## WORK ORDER
From the listing below, output only the lines starting at the line that has "Viewport: 506px width, 221px height." and ending at the line that has "This screenshot has height=222, width=385.", exactly as they appear, ends included.
Segment Start: RECORD EXTRACTS
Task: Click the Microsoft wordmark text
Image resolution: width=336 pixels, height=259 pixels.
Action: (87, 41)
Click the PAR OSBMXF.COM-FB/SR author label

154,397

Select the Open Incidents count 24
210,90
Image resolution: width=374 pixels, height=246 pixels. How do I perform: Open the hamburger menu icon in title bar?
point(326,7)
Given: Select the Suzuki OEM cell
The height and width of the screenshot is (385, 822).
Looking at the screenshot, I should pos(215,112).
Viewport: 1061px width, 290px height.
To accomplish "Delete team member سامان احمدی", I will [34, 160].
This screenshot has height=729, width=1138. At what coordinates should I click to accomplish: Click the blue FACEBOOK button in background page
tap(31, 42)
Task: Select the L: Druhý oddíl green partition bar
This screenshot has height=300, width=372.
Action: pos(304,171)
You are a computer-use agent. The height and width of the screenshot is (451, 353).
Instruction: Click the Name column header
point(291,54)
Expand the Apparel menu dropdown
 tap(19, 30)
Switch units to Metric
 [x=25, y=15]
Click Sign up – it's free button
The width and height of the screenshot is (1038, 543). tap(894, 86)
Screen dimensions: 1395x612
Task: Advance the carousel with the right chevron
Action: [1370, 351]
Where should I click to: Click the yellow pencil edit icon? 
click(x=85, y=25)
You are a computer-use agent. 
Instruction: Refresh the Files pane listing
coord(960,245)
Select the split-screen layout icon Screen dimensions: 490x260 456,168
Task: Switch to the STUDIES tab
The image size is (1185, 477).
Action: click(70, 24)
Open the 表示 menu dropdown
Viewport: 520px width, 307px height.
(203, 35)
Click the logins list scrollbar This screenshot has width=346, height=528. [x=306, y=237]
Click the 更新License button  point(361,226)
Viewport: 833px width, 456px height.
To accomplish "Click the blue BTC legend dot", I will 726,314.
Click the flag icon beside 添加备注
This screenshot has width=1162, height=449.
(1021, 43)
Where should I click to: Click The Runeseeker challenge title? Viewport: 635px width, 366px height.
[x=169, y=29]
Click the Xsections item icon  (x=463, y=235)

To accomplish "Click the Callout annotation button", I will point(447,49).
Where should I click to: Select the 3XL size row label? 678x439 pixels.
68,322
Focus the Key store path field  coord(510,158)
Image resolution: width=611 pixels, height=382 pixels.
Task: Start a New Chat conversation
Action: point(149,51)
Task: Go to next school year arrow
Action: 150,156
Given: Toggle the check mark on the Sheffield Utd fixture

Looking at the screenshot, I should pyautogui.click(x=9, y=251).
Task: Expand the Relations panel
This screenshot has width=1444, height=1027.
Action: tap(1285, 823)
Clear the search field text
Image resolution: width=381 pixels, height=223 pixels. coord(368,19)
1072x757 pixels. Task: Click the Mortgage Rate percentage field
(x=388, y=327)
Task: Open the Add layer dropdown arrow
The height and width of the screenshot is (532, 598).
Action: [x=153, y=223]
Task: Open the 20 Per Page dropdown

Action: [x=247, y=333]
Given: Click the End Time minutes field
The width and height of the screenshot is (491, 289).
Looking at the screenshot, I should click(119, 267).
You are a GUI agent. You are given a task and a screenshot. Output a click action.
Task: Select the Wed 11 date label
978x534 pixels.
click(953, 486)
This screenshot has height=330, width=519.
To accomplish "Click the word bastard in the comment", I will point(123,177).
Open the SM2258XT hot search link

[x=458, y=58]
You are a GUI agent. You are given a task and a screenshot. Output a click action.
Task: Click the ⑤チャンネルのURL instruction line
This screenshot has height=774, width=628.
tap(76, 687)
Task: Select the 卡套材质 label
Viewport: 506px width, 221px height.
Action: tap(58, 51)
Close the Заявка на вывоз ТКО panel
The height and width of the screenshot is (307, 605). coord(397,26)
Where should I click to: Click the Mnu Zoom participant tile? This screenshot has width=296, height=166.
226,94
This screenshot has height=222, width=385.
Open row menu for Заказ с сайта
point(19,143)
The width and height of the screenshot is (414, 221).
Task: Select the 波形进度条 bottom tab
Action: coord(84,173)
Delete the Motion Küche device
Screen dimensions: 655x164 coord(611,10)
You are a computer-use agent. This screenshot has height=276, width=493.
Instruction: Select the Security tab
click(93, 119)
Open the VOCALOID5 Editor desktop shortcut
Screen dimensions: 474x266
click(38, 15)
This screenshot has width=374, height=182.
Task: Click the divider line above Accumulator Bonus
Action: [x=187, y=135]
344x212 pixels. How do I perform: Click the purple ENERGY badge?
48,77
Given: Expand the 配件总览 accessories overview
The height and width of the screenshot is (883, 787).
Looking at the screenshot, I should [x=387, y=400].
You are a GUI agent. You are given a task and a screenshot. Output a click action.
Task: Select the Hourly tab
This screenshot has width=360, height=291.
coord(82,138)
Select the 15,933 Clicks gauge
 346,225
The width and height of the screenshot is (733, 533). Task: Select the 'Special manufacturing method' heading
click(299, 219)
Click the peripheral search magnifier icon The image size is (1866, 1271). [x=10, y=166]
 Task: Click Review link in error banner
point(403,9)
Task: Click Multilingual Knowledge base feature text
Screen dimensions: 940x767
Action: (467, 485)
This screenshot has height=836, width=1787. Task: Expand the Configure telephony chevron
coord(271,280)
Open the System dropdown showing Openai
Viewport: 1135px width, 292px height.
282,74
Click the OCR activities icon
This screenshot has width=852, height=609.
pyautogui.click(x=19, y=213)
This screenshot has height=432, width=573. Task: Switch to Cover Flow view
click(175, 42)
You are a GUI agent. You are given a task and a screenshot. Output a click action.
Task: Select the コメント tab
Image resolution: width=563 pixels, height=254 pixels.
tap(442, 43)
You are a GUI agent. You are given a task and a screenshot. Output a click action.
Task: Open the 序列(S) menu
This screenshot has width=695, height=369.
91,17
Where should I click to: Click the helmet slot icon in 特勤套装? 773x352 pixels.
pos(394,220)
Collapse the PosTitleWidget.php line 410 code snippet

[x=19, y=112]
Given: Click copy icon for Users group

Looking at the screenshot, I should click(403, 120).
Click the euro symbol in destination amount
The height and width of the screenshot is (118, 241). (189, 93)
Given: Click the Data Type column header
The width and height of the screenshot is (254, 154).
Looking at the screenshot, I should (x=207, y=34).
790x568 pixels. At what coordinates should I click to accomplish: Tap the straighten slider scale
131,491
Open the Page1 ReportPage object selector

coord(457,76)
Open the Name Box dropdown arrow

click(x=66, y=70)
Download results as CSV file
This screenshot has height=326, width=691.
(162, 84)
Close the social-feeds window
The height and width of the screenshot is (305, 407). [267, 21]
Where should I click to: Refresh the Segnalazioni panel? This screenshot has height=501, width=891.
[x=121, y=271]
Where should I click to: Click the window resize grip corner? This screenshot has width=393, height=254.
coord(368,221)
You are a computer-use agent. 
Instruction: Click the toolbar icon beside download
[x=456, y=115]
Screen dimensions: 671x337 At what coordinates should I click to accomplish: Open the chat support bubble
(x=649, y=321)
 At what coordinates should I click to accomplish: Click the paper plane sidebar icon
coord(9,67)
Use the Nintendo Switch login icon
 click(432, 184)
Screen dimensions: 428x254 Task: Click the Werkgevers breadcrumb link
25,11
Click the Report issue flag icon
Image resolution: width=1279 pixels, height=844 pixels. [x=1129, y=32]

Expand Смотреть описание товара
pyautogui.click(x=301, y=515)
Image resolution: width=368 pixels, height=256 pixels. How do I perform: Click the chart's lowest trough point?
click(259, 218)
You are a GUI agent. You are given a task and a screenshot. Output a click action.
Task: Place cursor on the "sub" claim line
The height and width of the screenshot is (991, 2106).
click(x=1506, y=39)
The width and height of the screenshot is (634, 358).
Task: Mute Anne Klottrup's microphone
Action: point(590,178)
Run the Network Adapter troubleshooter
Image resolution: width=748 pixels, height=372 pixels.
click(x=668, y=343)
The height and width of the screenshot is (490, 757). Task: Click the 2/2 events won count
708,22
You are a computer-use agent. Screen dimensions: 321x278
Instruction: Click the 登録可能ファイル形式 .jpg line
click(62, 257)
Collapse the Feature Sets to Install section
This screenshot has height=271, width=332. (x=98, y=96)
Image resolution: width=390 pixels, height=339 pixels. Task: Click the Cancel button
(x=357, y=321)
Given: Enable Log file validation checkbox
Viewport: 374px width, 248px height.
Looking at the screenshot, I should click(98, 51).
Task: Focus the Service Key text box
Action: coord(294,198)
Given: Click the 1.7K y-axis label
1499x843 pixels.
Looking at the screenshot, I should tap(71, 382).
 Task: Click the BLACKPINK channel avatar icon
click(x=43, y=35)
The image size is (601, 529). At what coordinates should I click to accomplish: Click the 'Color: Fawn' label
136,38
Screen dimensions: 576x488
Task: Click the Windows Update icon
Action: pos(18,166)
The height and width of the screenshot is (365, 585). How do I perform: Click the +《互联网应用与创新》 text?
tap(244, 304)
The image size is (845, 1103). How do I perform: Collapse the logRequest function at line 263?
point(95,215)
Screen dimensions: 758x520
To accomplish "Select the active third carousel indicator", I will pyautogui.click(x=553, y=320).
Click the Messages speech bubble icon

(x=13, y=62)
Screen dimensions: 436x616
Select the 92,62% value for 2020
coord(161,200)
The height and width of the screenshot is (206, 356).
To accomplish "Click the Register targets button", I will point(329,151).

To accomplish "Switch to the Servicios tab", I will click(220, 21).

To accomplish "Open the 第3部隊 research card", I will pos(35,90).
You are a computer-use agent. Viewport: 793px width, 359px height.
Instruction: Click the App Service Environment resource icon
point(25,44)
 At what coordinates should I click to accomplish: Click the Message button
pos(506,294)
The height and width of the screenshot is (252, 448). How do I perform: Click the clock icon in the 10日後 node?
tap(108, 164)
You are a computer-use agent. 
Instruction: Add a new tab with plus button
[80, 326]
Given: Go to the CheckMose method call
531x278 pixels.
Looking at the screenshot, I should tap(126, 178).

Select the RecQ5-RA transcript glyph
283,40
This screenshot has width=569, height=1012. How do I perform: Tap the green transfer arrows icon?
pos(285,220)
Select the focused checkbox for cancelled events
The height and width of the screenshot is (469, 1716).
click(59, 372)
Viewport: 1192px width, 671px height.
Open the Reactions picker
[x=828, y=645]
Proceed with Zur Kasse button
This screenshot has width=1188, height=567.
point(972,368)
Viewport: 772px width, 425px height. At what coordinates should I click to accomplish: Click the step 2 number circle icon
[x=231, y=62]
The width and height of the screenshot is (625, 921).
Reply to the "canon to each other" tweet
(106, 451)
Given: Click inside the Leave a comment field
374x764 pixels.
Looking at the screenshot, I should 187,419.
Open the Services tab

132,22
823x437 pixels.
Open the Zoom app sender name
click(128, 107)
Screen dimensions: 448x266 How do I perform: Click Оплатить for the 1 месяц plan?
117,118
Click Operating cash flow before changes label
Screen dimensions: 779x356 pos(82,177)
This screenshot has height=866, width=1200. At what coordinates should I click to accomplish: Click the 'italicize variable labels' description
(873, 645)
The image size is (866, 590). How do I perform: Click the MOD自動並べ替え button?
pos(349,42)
Segment End: RECORD EXTRACTS
## SOLVED PROBLEM
Viewport: 506px width, 221px height.
Action: tap(58, 51)
Close the Заявка на вывоз ТКО panel
The height and width of the screenshot is (307, 605). coord(397,26)
Where should I click to: Click the Mnu Zoom participant tile? This screenshot has width=296, height=166.
226,94
This screenshot has height=222, width=385.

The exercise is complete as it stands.